- [Latihan 1]: Salin ulang baris-baris entri tanpa perubahan apa pun, mulai dari baris yang memuat "Task: Click the excluded icon in Russian row" dan berakhir pada baris terakhir entri.

- [Kutipan Bacaan]:
· · · · · · ·

Jadi, sementara Habel mempersembahkan persembahannya "dengan iman", Kain mempersembahkan persembahannya dengan "penglihatan" (emosi, penilaian pribadi, dan lain-lain). Ada perbedaan yang sangat besar di antara kedua pendekatan ini.

Klaim beberapa teolog, bahwa masalah Kain berakar pada fakta bahwa ia tidak memiliki hati yang murni, tetapi persembahannya sama sahnya dengan persembahan Habel, merupakan asumsi tanpa bukti yang memadai (lihat: Sailhamer, 61).

· · · · · · ·

[Entri data tersimpan]

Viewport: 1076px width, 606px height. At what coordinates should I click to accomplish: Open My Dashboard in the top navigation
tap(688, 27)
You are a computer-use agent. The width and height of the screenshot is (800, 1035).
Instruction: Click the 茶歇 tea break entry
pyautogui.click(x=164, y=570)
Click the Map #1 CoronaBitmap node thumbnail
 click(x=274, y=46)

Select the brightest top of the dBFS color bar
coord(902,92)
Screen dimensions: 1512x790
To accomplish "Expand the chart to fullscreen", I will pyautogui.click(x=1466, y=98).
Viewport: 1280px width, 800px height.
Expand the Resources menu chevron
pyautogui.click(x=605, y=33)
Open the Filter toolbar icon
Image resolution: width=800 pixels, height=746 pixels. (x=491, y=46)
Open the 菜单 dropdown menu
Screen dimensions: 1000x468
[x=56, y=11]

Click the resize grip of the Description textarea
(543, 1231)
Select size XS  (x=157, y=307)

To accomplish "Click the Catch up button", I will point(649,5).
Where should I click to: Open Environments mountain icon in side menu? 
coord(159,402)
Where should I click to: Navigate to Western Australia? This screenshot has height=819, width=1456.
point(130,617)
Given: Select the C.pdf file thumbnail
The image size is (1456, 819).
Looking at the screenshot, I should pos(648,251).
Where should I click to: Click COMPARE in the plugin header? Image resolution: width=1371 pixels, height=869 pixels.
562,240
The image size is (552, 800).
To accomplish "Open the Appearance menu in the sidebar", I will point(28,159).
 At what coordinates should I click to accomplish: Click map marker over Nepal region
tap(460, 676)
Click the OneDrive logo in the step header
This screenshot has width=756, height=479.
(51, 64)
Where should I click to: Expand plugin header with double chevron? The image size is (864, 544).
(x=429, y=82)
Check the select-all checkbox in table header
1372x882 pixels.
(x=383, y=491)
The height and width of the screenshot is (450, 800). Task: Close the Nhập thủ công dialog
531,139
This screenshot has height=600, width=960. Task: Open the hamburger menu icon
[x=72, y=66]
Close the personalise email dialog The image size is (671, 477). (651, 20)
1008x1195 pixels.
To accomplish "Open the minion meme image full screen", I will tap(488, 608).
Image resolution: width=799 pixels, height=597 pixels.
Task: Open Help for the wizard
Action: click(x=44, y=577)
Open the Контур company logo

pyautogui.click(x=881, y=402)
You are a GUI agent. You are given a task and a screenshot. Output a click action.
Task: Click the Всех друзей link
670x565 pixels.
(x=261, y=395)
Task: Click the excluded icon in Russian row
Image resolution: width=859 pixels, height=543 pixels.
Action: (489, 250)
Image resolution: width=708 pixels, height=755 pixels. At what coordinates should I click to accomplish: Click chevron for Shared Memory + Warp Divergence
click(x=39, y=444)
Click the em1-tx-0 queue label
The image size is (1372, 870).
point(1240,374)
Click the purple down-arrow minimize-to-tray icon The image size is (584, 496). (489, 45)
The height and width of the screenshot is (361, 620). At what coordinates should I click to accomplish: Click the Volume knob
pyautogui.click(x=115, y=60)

· · · · · · ·

- [Latihan 2]: Lanjutkan kutipan tentang persembahan Kain dan Habel, dimulai sesudah kalimat terakhir yang ditampilkan.

- [Jawaban Akhir 1]:
Task: Click the excluded icon in Russian row
Image resolution: width=859 pixels, height=543 pixels.
Action: (489, 250)
Image resolution: width=708 pixels, height=755 pixels. At what coordinates should I click to accomplish: Click chevron for Shared Memory + Warp Divergence
click(x=39, y=444)
Click the em1-tx-0 queue label
The image size is (1372, 870).
point(1240,374)
Click the purple down-arrow minimize-to-tray icon The image size is (584, 496). (489, 45)
The height and width of the screenshot is (361, 620). At what coordinates should I click to accomplish: Click the Volume knob
pyautogui.click(x=115, y=60)

- [Jawaban Akhir 2]:
Kemarahan Kain yang terjadi kemudian tidak membuktikan bahwa persembahannya pada awalnya tidak jujur. Terlebih lagi, penulis kitab Ibrani secara khusus mengatakan bahwa "persembahan" Habellah yang "lebih baik" daripada persembahan saudaranya - bukan "wataknya". Ditambah lagi dengan fakta Yohanes menyatakan bahwa "perbuatan" Kain adalah jahat (1 Yoh. 3:12).

Ketaatan Mengutuk Ketidaktaatan

Pelajaran penting lainnya yang diilustrasikan dalam catatan tentang Habel adalah bahwa ketaatan yang tulus, sebaliknya, mengutuk ketidaktaatan. Sering kali, ketaatan mengundang permusuhan yang reaksioner, bahkan penganiayaan.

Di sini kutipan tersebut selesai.